- Objective -
Set out the listing below as a Markdown table with the columns "Row" and "Line": number each line, skip blank lines, and omit the pictures.

▽

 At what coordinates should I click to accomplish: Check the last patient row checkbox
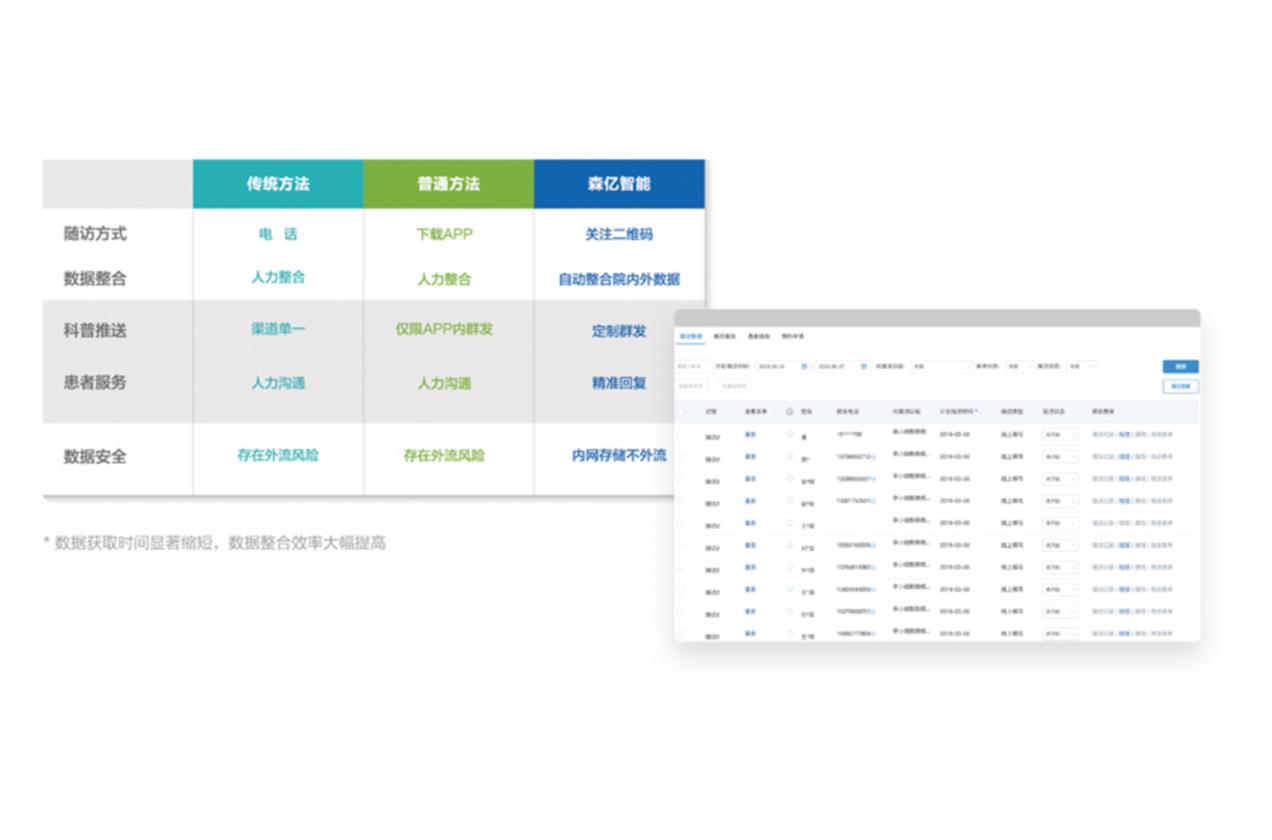[681, 634]
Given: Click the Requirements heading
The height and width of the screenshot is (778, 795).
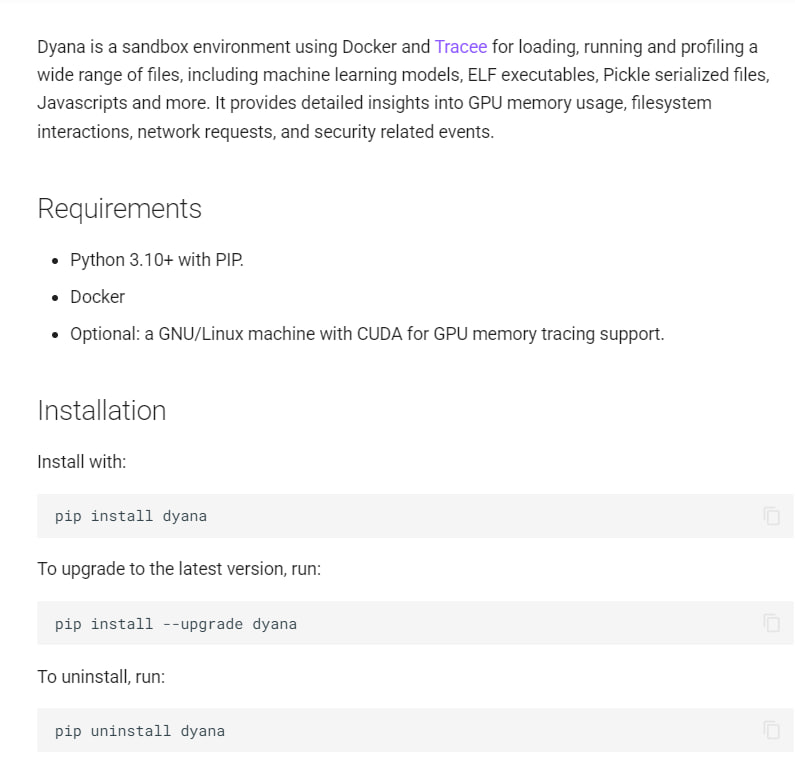Looking at the screenshot, I should (119, 209).
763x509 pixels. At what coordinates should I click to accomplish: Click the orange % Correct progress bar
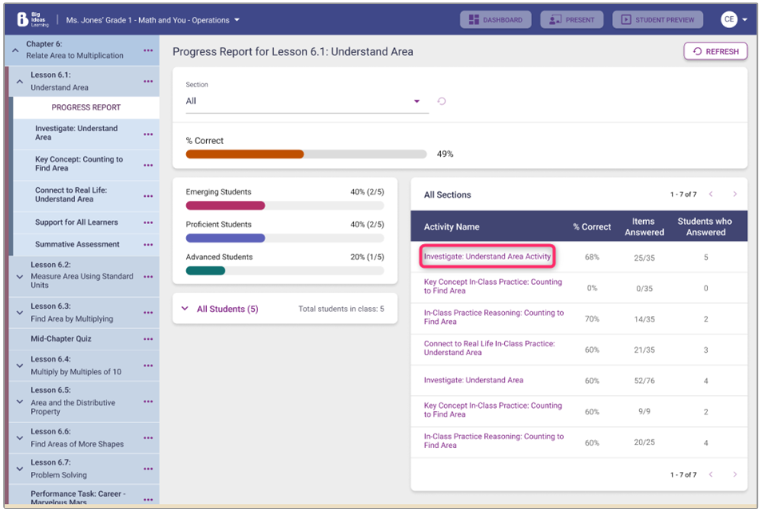click(x=245, y=154)
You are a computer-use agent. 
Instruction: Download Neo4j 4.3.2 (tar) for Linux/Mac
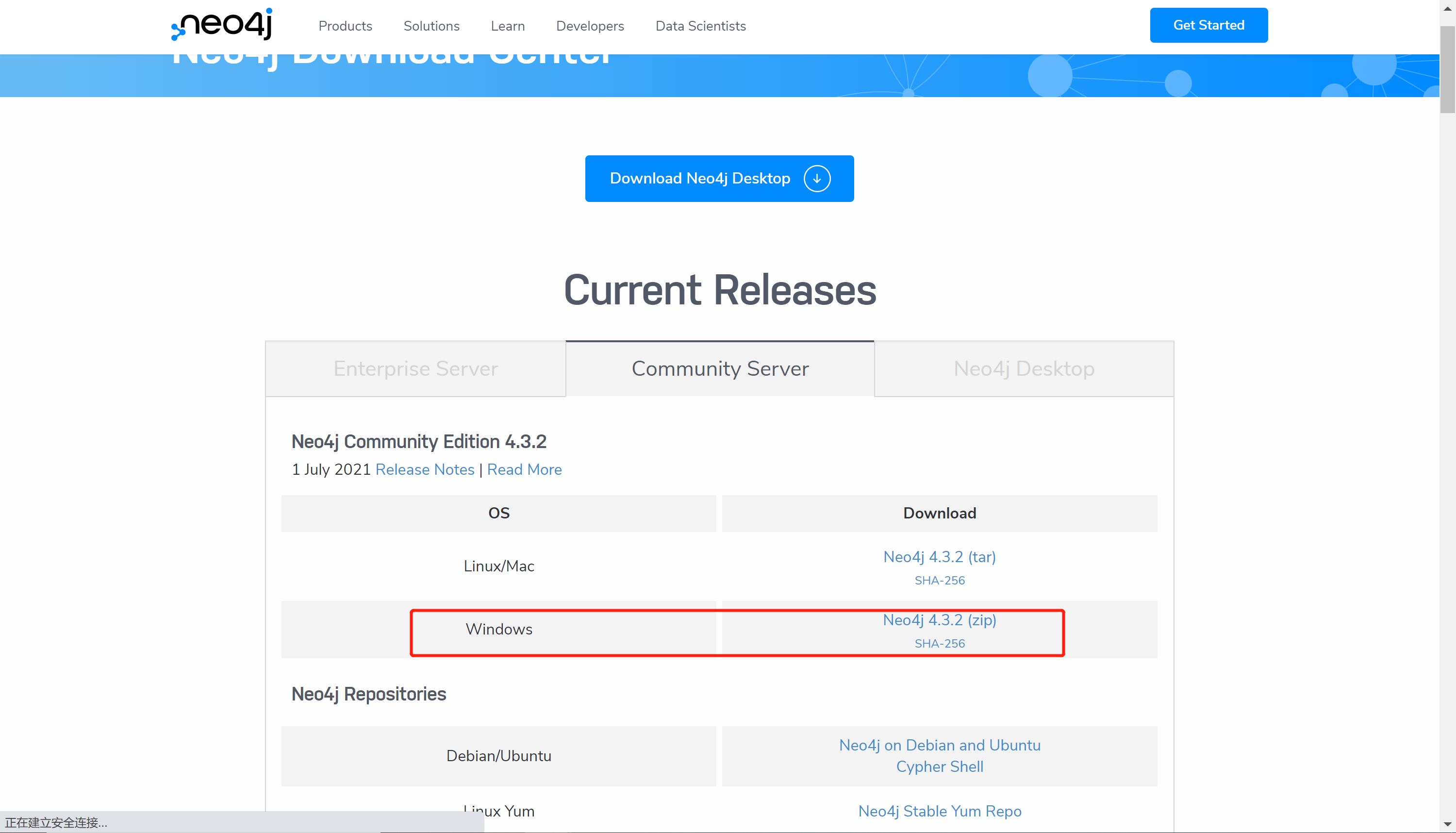939,557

△

- Answer -
| Row | Line |
|---|---|
| 1 |  At what coordinates should I click to accomplish: Check the last patient row checkbox |
| 2 | [681, 634] |
| 3 | Given: Click the Requirements heading |
| 4 | The height and width of the screenshot is (778, 795). |
| 5 | Looking at the screenshot, I should (119, 209). |
| 6 | 763x509 pixels. At what coordinates should I click to accomplish: Click the orange % Correct progress bar |
| 7 | click(x=245, y=154) |
| 8 | You are a computer-use agent.  |
| 9 | Instruction: Download Neo4j 4.3.2 (tar) for Linux/Mac |
| 10 | 939,557 |